The whole listing needs to be restated word for word.

## Supplied material:
• • • • •
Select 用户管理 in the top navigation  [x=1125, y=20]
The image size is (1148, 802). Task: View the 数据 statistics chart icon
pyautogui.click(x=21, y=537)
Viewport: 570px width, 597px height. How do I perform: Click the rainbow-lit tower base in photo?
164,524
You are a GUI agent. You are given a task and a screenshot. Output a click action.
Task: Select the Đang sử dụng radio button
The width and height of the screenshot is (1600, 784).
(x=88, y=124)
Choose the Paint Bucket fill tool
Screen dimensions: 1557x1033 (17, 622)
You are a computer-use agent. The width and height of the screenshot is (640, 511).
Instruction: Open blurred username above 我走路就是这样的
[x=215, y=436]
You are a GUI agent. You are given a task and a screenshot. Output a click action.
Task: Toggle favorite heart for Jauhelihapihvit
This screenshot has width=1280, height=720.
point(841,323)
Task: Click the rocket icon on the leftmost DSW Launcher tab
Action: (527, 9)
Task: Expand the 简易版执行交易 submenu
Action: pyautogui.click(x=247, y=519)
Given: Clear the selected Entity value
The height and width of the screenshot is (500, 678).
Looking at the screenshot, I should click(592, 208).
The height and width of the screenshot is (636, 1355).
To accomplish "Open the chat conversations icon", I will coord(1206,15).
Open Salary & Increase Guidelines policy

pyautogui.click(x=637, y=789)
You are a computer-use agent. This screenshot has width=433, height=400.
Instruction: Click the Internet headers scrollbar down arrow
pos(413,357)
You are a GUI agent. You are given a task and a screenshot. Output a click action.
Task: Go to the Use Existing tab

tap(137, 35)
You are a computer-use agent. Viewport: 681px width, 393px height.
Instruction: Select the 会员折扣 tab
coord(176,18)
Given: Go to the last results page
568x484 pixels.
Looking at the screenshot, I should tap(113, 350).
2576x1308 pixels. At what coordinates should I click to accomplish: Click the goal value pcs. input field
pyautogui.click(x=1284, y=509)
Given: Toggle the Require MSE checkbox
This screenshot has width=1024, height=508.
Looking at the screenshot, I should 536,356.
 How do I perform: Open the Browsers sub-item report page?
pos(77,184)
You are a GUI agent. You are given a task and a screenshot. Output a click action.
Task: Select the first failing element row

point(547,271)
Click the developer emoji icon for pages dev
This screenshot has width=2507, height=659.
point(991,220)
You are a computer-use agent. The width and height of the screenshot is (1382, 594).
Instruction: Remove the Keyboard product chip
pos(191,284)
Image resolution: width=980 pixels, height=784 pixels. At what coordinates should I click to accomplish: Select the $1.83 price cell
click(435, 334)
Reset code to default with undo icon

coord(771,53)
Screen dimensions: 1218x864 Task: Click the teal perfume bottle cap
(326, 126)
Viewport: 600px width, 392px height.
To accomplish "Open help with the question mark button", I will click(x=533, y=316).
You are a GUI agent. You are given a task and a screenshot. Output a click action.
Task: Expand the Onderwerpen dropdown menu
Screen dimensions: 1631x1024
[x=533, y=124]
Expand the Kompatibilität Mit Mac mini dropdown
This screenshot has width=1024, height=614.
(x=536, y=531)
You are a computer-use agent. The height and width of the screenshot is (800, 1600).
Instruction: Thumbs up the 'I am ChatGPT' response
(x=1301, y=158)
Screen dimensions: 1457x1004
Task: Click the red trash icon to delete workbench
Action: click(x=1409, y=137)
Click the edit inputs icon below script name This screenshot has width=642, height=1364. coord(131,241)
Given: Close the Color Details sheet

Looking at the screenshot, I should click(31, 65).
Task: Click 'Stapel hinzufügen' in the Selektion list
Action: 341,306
• • • • •
## Response area:
Select 用户管理 in the top navigation  [x=1125, y=20]
The image size is (1148, 802). Task: View the 数据 statistics chart icon
pyautogui.click(x=21, y=537)
Viewport: 570px width, 597px height. How do I perform: Click the rainbow-lit tower base in photo?
164,524
You are a GUI agent. You are given a task and a screenshot. Output a click action.
Task: Select the Đang sử dụng radio button
The width and height of the screenshot is (1600, 784).
(x=88, y=124)
Choose the Paint Bucket fill tool
Screen dimensions: 1557x1033 (17, 622)
You are a computer-use agent. The width and height of the screenshot is (640, 511).
Instruction: Open blurred username above 我走路就是这样的
[x=215, y=436]
You are a GUI agent. You are given a task and a screenshot. Output a click action.
Task: Toggle favorite heart for Jauhelihapihvit
This screenshot has width=1280, height=720.
point(841,323)
Task: Click the rocket icon on the leftmost DSW Launcher tab
Action: (527, 9)
Task: Expand the 简易版执行交易 submenu
Action: pyautogui.click(x=247, y=519)
Given: Clear the selected Entity value
The height and width of the screenshot is (500, 678).
Looking at the screenshot, I should click(592, 208).
The height and width of the screenshot is (636, 1355).
To accomplish "Open the chat conversations icon", I will coord(1206,15).
Open Salary & Increase Guidelines policy

pyautogui.click(x=637, y=789)
You are a computer-use agent. This screenshot has width=433, height=400.
Instruction: Click the Internet headers scrollbar down arrow
pos(413,357)
You are a GUI agent. You are given a task and a screenshot. Output a click action.
Task: Go to the Use Existing tab

tap(137, 35)
You are a computer-use agent. Viewport: 681px width, 393px height.
Instruction: Select the 会员折扣 tab
coord(176,18)
Given: Go to the last results page
568x484 pixels.
Looking at the screenshot, I should tap(113, 350).
2576x1308 pixels. At what coordinates should I click to accomplish: Click the goal value pcs. input field
pyautogui.click(x=1284, y=509)
Given: Toggle the Require MSE checkbox
This screenshot has width=1024, height=508.
Looking at the screenshot, I should 536,356.
 How do I perform: Open the Browsers sub-item report page?
pos(77,184)
You are a GUI agent. You are given a task and a screenshot. Output a click action.
Task: Select the first failing element row

point(547,271)
Click the developer emoji icon for pages dev
This screenshot has width=2507, height=659.
point(991,220)
You are a computer-use agent. The width and height of the screenshot is (1382, 594).
Instruction: Remove the Keyboard product chip
pos(191,284)
Image resolution: width=980 pixels, height=784 pixels. At what coordinates should I click to accomplish: Select the $1.83 price cell
click(435, 334)
Reset code to default with undo icon

coord(771,53)
Screen dimensions: 1218x864 Task: Click the teal perfume bottle cap
(326, 126)
Viewport: 600px width, 392px height.
To accomplish "Open help with the question mark button", I will click(x=533, y=316).
You are a GUI agent. You are given a task and a screenshot. Output a click action.
Task: Expand the Onderwerpen dropdown menu
Screen dimensions: 1631x1024
[x=533, y=124]
Expand the Kompatibilität Mit Mac mini dropdown
This screenshot has width=1024, height=614.
(x=536, y=531)
You are a computer-use agent. The height and width of the screenshot is (800, 1600).
Instruction: Thumbs up the 'I am ChatGPT' response
(x=1301, y=158)
Screen dimensions: 1457x1004
Task: Click the red trash icon to delete workbench
Action: click(x=1409, y=137)
Click the edit inputs icon below script name This screenshot has width=642, height=1364. coord(131,241)
Given: Close the Color Details sheet

Looking at the screenshot, I should click(31, 65).
Task: Click 'Stapel hinzufügen' in the Selektion list
Action: 341,306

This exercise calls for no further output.